I would estimate there are about a hundred fans here at the Sapperton Pensioners Hall in New Westminster. It’s a small venue, but ample for the crowd. At least one performer will bang his head against the ceiling jumping off the top turnbuckle. However, it is not the size of the venue, it is the size of the show, and ECCW delivers a big one. If the success of a wrestling show is dependent on the sheer enthusiasm of its fans, tonight’s program is an unqualified success. The crowd here is boisterous to say the least.
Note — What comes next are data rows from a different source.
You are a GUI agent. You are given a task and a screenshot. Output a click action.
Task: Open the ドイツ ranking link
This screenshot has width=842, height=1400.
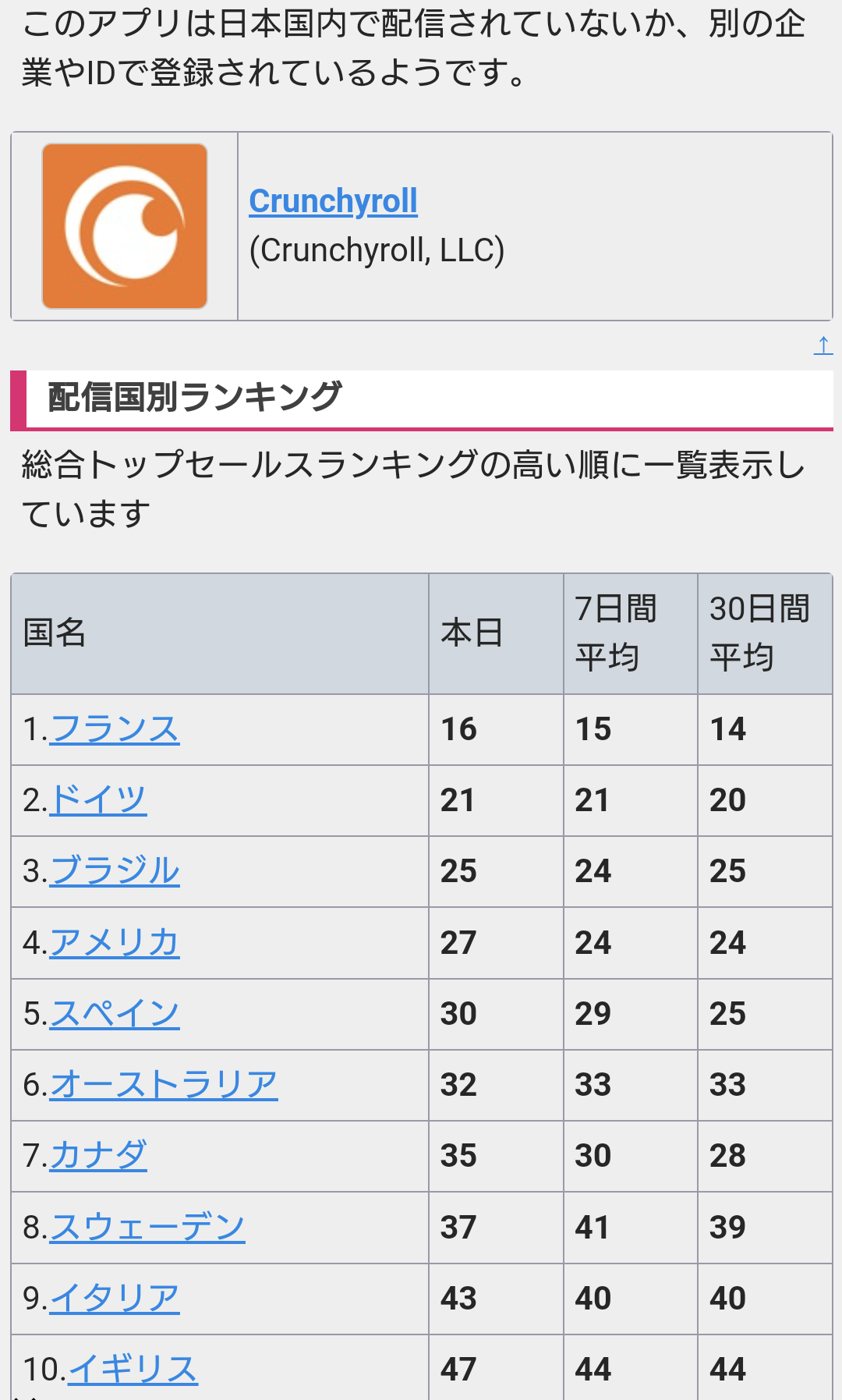click(98, 800)
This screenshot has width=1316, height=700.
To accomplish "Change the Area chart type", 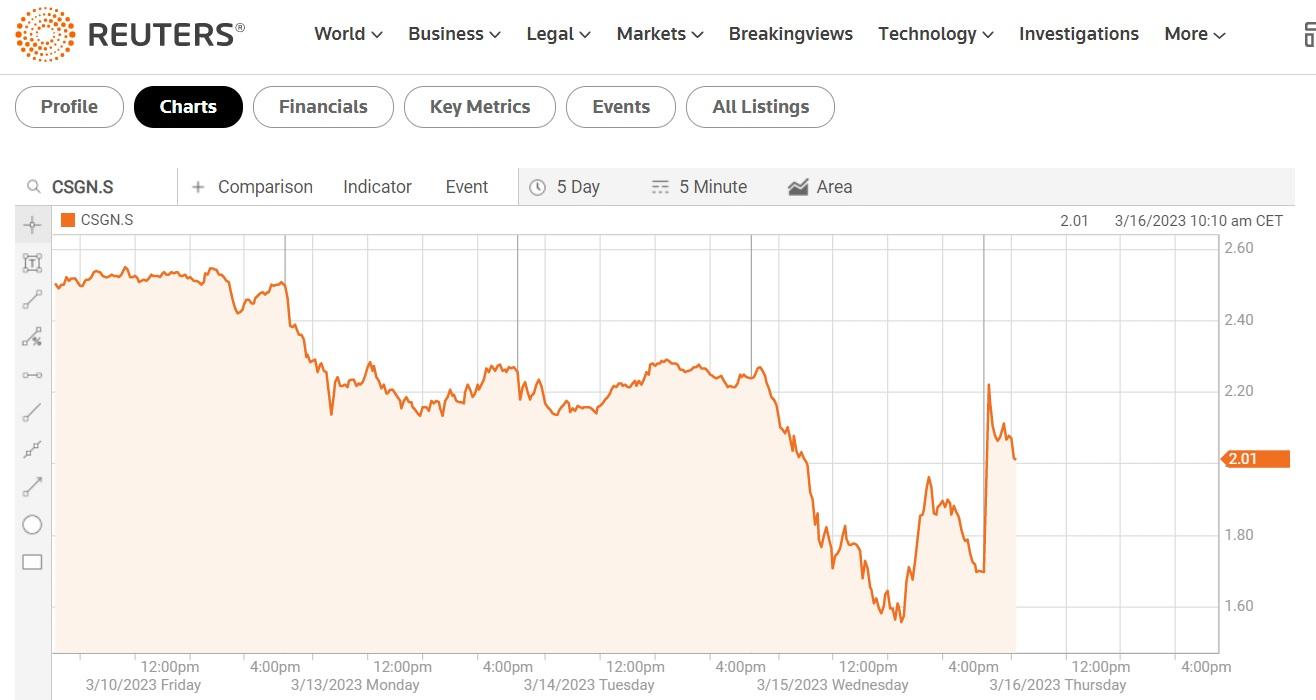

So who is cheering and jeering ringside? The simple answer is everybody. It’s hard to pinpoint the exact demographic in attendance; there are babies, parents, kids, elderly ladies, and a contingent of young dudes who wouldn’t look out of place at a Japandroids concert. At one point, a cluster of villainous wrestlers is knocked flat into the seating area like bowling pins by a human torpedo known as King of the Yukon (or is it his partner Azeem?). The heel manager, who is decked out like an Amish pimp, gets the worst of it and remains sprawled on the floor. I suppose it serves him right for taunting that mother with the baby earlier in the evening. ECCW fans aren’t so much spectators as they are participants. There is a sense of community here. Everyone seemingly understands the rules. Shakespeare be damned, this is the ultimate in live theatre.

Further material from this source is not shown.